Here's a picture and some examples:
CPU CPU Bus Virtual Physical Address Address Address Space Space Space +-------+ +------+ +------+ | | |MMIO | Offset | | | | Virtual |Space | applied | | C +-------+ --------> B +------+ ----------> +------+ A | | mapping | | by host | | +-----+ | | | | bridge | | +--------+ | | | | +------+ | | | | | CPU | | | | RAM | | | | Device | | | | | | | | | | | +-----+ +-------+ +------+ +------+ +--------+ | | Virtual |Buffer| Mapping | | X +-------+ --------> Y +------+ <---------- +------+ Z | | mapping | RAM | by IOMMU | | | | | | | | +-------+ +------+
During the enumeration process, the kernel learns about I/O devices and their MMIO space and the host bridges that connect them to the system. For example, if a PCI device has a BAR, the kernel reads the bus address (A) from the BAR and converts it to a CPU physical address (B). The address B is stored in a struct resource and usually exposed via /proc/iomem. When a driver claims a device, it typically uses ioremap() to map physical address B at a virtual address (C). It can then use, e.g., ioread32(C), to access the device registers at bus address A.

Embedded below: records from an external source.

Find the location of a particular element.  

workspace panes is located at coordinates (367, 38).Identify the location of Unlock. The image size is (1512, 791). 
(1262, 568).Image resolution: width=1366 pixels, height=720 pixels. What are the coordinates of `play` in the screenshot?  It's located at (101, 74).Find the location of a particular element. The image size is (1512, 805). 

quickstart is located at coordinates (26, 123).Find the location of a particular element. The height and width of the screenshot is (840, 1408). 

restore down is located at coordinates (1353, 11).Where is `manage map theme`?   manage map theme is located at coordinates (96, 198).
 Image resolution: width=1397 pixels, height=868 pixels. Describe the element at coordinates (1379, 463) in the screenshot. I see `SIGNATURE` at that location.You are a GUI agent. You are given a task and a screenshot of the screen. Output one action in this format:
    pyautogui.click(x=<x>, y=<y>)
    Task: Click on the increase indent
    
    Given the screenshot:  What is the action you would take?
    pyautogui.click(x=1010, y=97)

If the device supports DMA, the driver sets up a buffer using kmalloc() or a similar interface, which returns a virtual address (X). The virtual memory system maps X to a physical address (Y) in system RAM. The driver can use virtual address X to access the buffer, but the device itself cannot because DMA doesn't go through the CPU virtual memory system.
In some simple systems, the device can do DMA directly to physical address Y. But in many others, there is IOMMU hardware that translates bus addresses to physical addresses, e.g., it translates Z to Y. This is part of the reason for the DMA API: the driver can give a virtual address X to an interface like dma_map_single(), which sets up any required IOMMU mapping and returns the bus address Z. The driver then tells the device to do DMA to Z, and the IOMMU maps it to the buffer at address Y in system RAM.